Data Eng Weekly

Hadoop Weekly Issue #107

08 February 2015

Apache Hive released version 1.0.0, Apache Kafka released version 0.8.2, and Yahoo open-sourced their Kafka management web tool. There was a lot of industry action with Cloudera acquiring and DataStax acquiring Aurelius, the makers of TitanDB. In addition to all of that, there are plenty of great technical articles.


Hortonworks has published a new round of benchmarks for Apache Hive 0.14, which is the first version with a cost-based optimizer (CBO). On the TPC-DS benchmark, they see an average speedup of 3x across all queries. In addition to those numbers, they've also analyzed the effect of the CBO on query plans (e.g. if join order was modified or there was a predicate push down).

The Parquet file format has gained a lot of traction since being announced as a joint project between Cloudera, Twitter, and others. Parquet is a column-oriented format, which means that data is stored differently than one is used to. This post gives an overview of the building-blocks of a Parquet file: row groups and column chunks. From there, the post gives three guidelines for working with Parquet files.

"The morning paper" is a blog which summaries a new CS paper every weekday morning. This week, the blog highlighted five papers from the 2015 Conference on Innovative Data Systems Research (CIDR). Selections include Liquid, LinkedIn's system for unifying nearline and offline big data systems (built using Kafka, Samza, and Hadoop), and Impala, Cloudera's open-source SQL system for Hadoop.

A lot of companies store analytics data as JSON, since it's an easy to use and ubiquitous format. Spark SQL has embraced this, and offers built-in support for JSON. This post looks at programmatically loading a JSON file into Spark SQL (which can infer the schema by scanning the dataset), how JSON data types map to SQL, and more.

The Hortonworks blog has a post describing new features in HDP 2.2 and YARN to support long-running applications. Areas of focus include fault-tolerence in the face of ApplicationMaster failure, security (since delegate tokens expire after 24 hours), log handling, service registry/discovery, and resource-isolation/scheduling. In addition, Apache Slider (incubating) is used to reduce the amount of effort required to deploy an existing distributed application in YARN. Apache HBase, Accumulor, and Storm are all supported via Slider on YARN in HDP 2.2.

_What to work on:_
a – According to the newsletter issue, which systems was LinkedIn's Liquid built using?
b – In the newsletter issue, what average speedup did Hortonworks see on the TPC-DS benchmark with Apache Hive 0.14?
The material after this point isn't needed.

_Stored data:_
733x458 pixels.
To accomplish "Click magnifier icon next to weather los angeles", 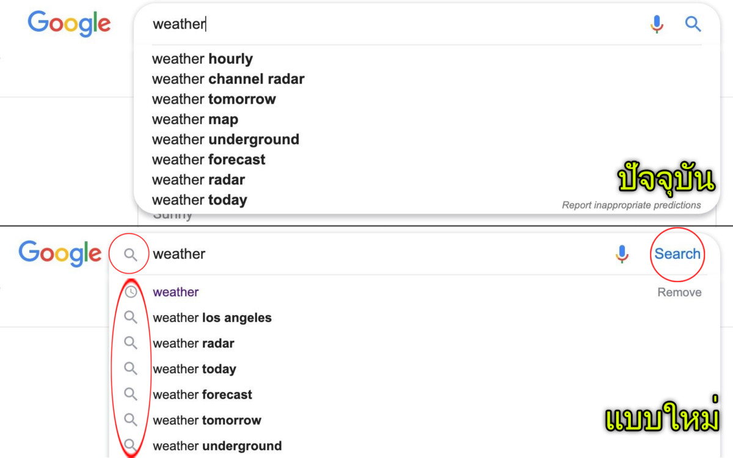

_Task responses:_
a – Kafka, Samza, and Hadoop

b – An average speedup of 3x across all queries.